▸ BRIEF
All that is wanted is the line with "Screen dimensions: 1360x896" and each line after it to the end of the data below, set down exactly and without pictures.
[Start of Attachment]
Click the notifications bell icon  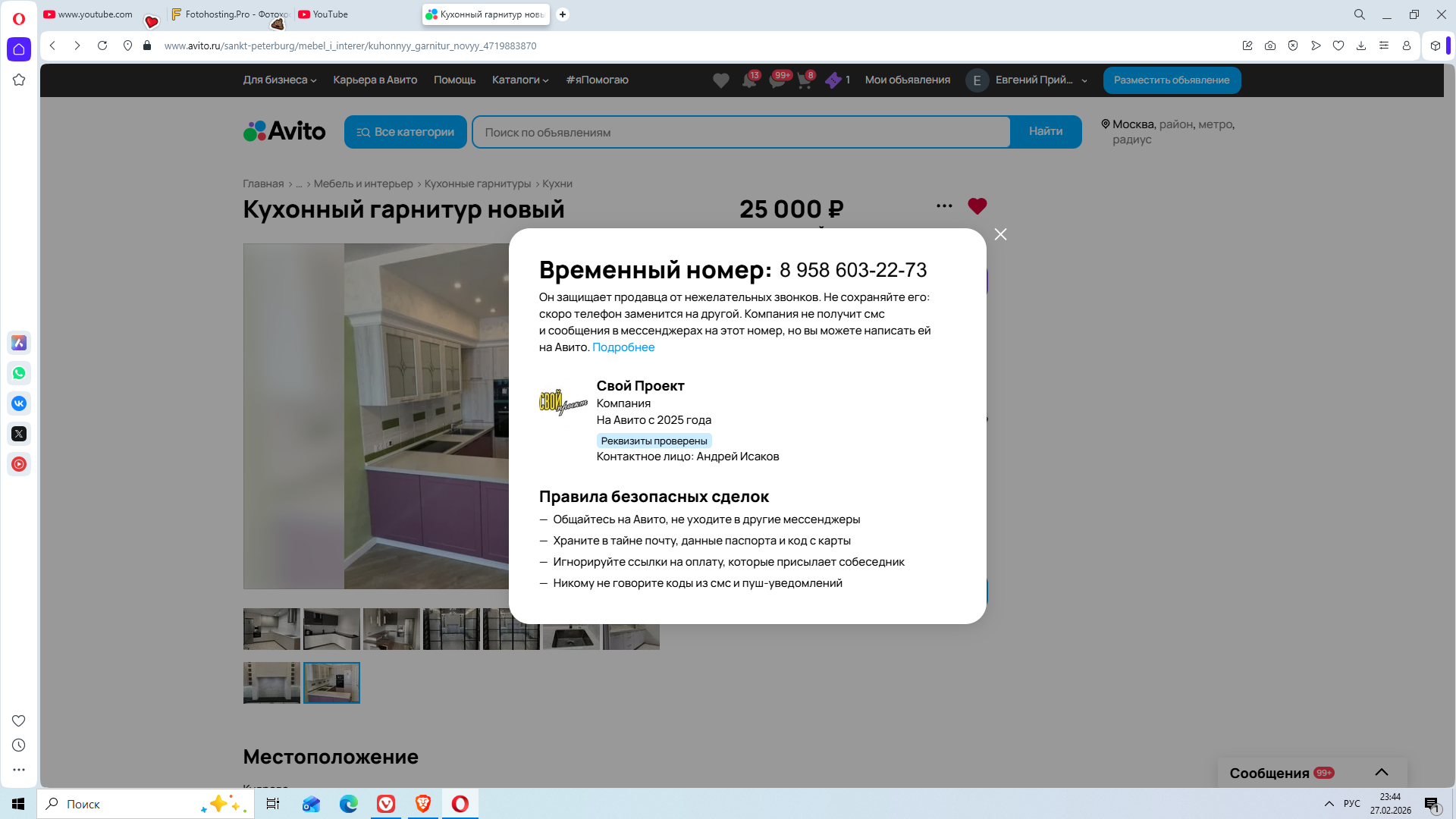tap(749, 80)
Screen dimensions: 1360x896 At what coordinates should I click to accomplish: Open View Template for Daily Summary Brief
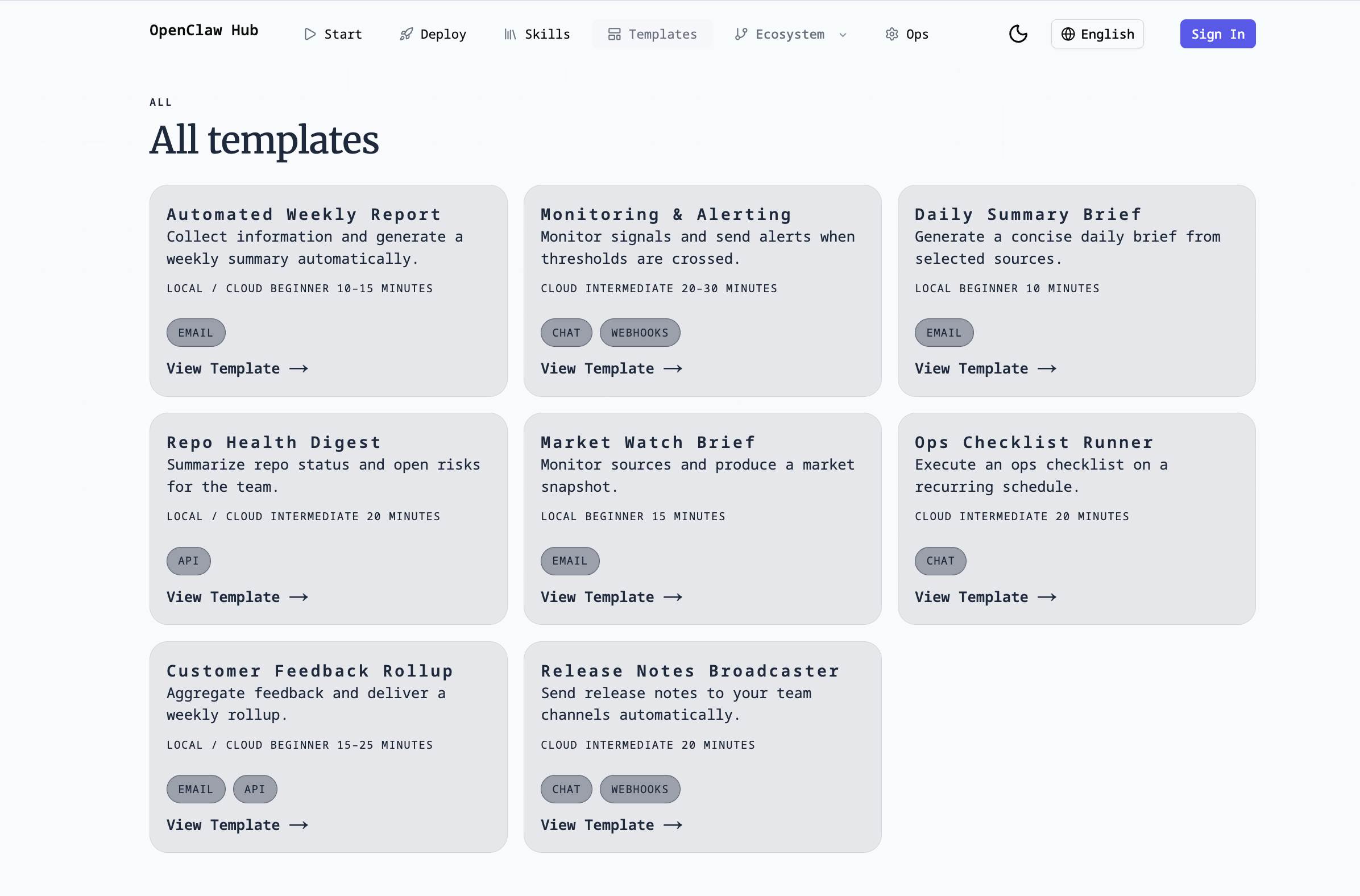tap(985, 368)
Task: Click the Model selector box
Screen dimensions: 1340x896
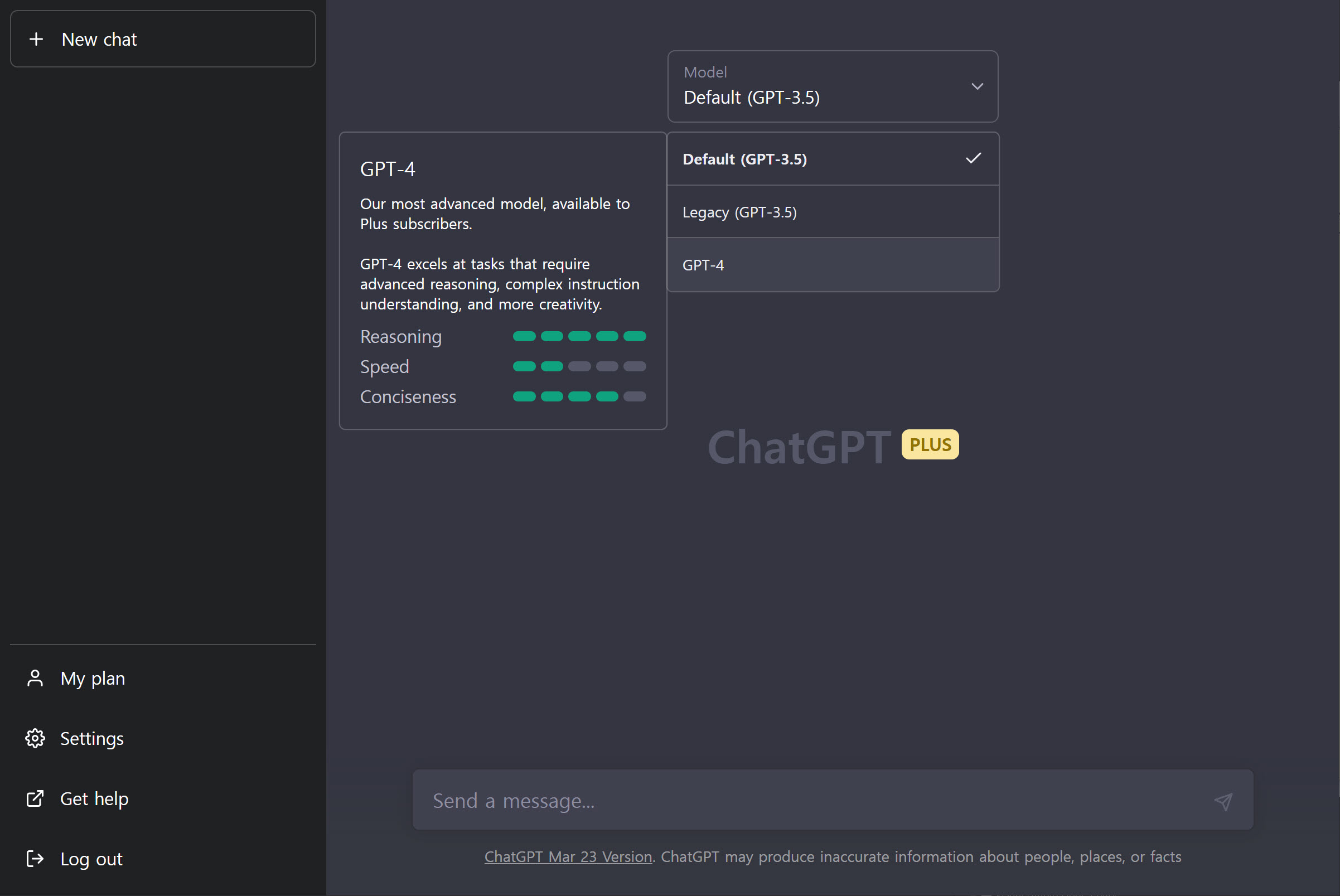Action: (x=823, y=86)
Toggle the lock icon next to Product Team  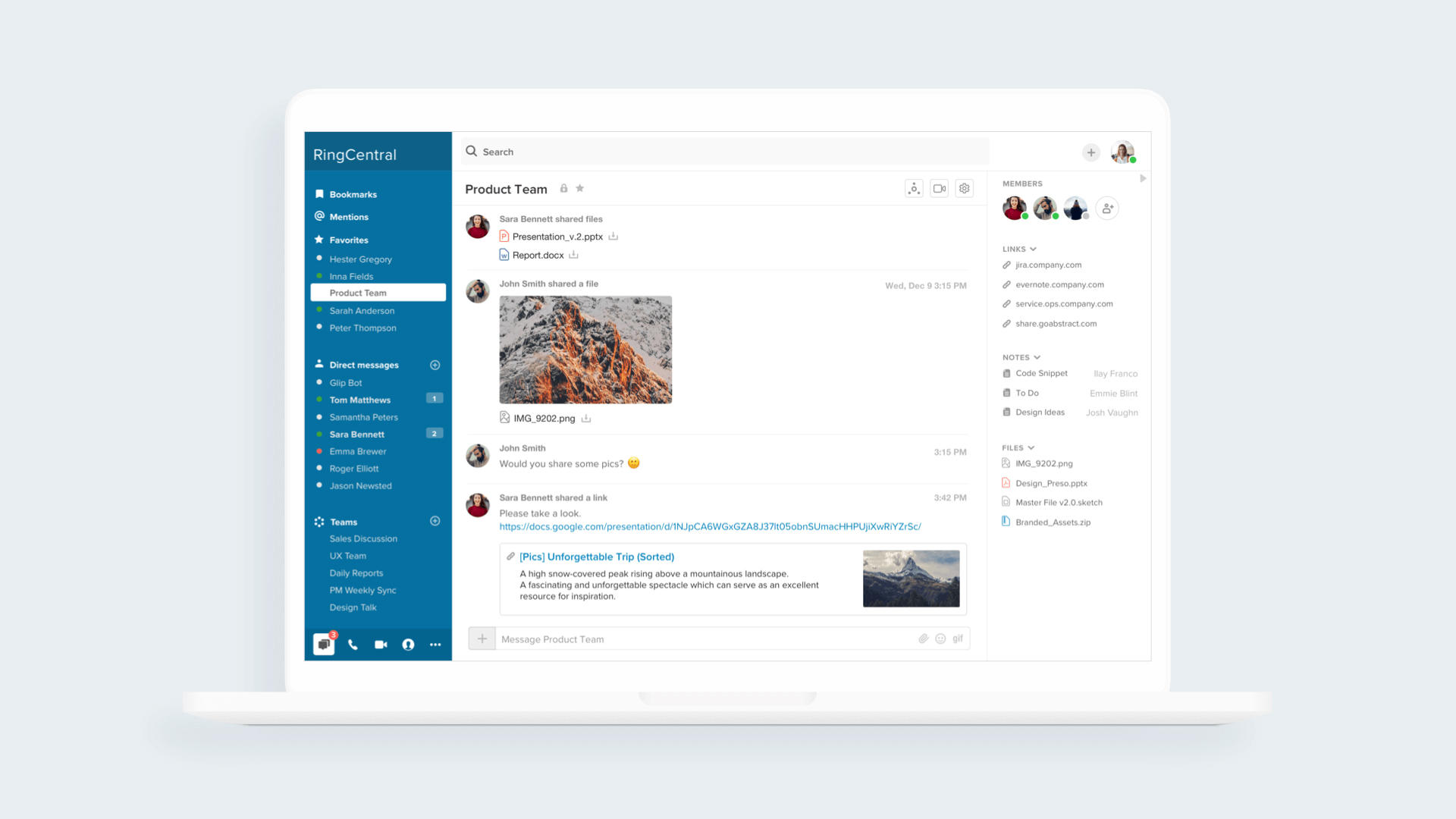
[End of Attachment]
▸ SOLVED PROBLEM
Screen dimensions: 1360x896 At what coordinates should I click to accomplish: Open View Template for Daily Summary Brief
tap(985, 368)
Task: Click the Model selector box
Screen dimensions: 1340x896
Action: (x=823, y=86)
Toggle the lock icon next to Product Team  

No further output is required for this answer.